# Work instructions
Each entry shown below is to be reproduced exactly.

━━━━━━━━

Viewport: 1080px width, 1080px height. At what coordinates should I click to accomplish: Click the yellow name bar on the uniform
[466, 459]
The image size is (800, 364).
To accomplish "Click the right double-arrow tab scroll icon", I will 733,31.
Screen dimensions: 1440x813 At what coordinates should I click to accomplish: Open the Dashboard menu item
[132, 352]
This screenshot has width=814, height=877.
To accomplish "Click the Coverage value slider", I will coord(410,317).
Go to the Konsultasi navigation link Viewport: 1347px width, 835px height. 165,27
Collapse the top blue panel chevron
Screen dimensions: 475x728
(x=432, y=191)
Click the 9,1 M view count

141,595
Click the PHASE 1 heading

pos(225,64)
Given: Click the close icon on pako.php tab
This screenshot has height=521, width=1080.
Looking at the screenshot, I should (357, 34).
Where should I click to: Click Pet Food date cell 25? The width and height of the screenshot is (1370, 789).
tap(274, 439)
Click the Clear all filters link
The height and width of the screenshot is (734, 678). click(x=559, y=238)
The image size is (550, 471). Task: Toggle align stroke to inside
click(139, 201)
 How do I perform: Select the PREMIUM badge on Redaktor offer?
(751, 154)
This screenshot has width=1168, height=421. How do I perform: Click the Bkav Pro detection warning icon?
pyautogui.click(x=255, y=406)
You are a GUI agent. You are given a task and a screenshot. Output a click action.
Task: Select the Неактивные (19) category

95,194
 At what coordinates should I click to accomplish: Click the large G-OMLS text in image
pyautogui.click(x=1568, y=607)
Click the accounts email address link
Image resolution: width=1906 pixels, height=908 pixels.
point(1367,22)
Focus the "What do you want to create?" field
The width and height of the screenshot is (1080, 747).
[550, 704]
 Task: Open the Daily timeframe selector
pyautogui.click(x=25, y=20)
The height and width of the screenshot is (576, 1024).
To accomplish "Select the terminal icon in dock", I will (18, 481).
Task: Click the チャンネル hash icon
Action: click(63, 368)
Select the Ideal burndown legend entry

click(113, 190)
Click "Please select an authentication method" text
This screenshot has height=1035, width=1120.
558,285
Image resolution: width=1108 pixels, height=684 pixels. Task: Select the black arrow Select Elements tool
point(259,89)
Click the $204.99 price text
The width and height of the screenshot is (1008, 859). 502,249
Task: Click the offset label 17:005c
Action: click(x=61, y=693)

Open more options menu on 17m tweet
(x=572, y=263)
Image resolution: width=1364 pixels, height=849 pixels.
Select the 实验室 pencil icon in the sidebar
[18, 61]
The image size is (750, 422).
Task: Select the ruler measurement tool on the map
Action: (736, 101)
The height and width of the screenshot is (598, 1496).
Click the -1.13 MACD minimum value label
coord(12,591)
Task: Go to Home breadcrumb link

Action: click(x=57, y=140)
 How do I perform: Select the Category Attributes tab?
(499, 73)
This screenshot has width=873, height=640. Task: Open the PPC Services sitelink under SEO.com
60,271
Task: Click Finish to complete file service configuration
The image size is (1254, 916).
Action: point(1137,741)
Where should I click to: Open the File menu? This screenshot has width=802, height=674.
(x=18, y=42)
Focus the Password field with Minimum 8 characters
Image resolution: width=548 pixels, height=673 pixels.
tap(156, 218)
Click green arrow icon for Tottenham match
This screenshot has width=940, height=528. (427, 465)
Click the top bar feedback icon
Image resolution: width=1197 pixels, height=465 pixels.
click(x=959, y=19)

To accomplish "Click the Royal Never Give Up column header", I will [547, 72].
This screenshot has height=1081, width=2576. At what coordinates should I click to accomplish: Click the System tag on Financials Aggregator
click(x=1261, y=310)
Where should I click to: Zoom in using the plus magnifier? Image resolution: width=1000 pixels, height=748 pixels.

━━━━━━━━

# Output of the task
Viewport: 1080px width, 1080px height. At what coordinates should I click to accomplish: Click the yellow name bar on the uniform
[466, 459]
The image size is (800, 364).
To accomplish "Click the right double-arrow tab scroll icon", I will 733,31.
Screen dimensions: 1440x813 At what coordinates should I click to accomplish: Open the Dashboard menu item
[132, 352]
This screenshot has width=814, height=877.
To accomplish "Click the Coverage value slider", I will coord(410,317).
Go to the Konsultasi navigation link Viewport: 1347px width, 835px height. 165,27
Collapse the top blue panel chevron
Screen dimensions: 475x728
(x=432, y=191)
Click the 9,1 M view count

141,595
Click the PHASE 1 heading

pos(225,64)
Given: Click the close icon on pako.php tab
This screenshot has height=521, width=1080.
Looking at the screenshot, I should (357, 34).
Where should I click to: Click Pet Food date cell 25? The width and height of the screenshot is (1370, 789).
tap(274, 439)
Click the Clear all filters link
The height and width of the screenshot is (734, 678). click(x=559, y=238)
The image size is (550, 471). Task: Toggle align stroke to inside
click(139, 201)
 How do I perform: Select the PREMIUM badge on Redaktor offer?
(751, 154)
This screenshot has width=1168, height=421. How do I perform: Click the Bkav Pro detection warning icon?
pyautogui.click(x=255, y=406)
You are a GUI agent. You are given a task and a screenshot. Output a click action.
Task: Select the Неактивные (19) category

95,194
 At what coordinates should I click to accomplish: Click the large G-OMLS text in image
pyautogui.click(x=1568, y=607)
Click the accounts email address link
Image resolution: width=1906 pixels, height=908 pixels.
point(1367,22)
Focus the "What do you want to create?" field
The width and height of the screenshot is (1080, 747).
[550, 704]
 Task: Open the Daily timeframe selector
pyautogui.click(x=25, y=20)
The height and width of the screenshot is (576, 1024).
To accomplish "Select the terminal icon in dock", I will (18, 481).
Task: Click the チャンネル hash icon
Action: click(63, 368)
Select the Ideal burndown legend entry

click(113, 190)
Click "Please select an authentication method" text
This screenshot has height=1035, width=1120.
558,285
Image resolution: width=1108 pixels, height=684 pixels. Task: Select the black arrow Select Elements tool
point(259,89)
Click the $204.99 price text
The width and height of the screenshot is (1008, 859). 502,249
Task: Click the offset label 17:005c
Action: click(x=61, y=693)

Open more options menu on 17m tweet
(x=572, y=263)
Image resolution: width=1364 pixels, height=849 pixels.
Select the 实验室 pencil icon in the sidebar
[18, 61]
The image size is (750, 422).
Task: Select the ruler measurement tool on the map
Action: (736, 101)
The height and width of the screenshot is (598, 1496).
Click the -1.13 MACD minimum value label
coord(12,591)
Task: Go to Home breadcrumb link

Action: click(x=57, y=140)
 How do I perform: Select the Category Attributes tab?
(499, 73)
This screenshot has width=873, height=640. Task: Open the PPC Services sitelink under SEO.com
60,271
Task: Click Finish to complete file service configuration
The image size is (1254, 916).
Action: point(1137,741)
Where should I click to: Open the File menu? This screenshot has width=802, height=674.
(x=18, y=42)
Focus the Password field with Minimum 8 characters
Image resolution: width=548 pixels, height=673 pixels.
tap(156, 218)
Click green arrow icon for Tottenham match
This screenshot has width=940, height=528. (427, 465)
Click the top bar feedback icon
Image resolution: width=1197 pixels, height=465 pixels.
click(x=959, y=19)

To accomplish "Click the Royal Never Give Up column header", I will [547, 72].
This screenshot has height=1081, width=2576. At what coordinates should I click to accomplish: Click the System tag on Financials Aggregator
click(x=1261, y=310)
Where should I click to: Zoom in using the plus magnifier? Image resolution: width=1000 pixels, height=748 pixels.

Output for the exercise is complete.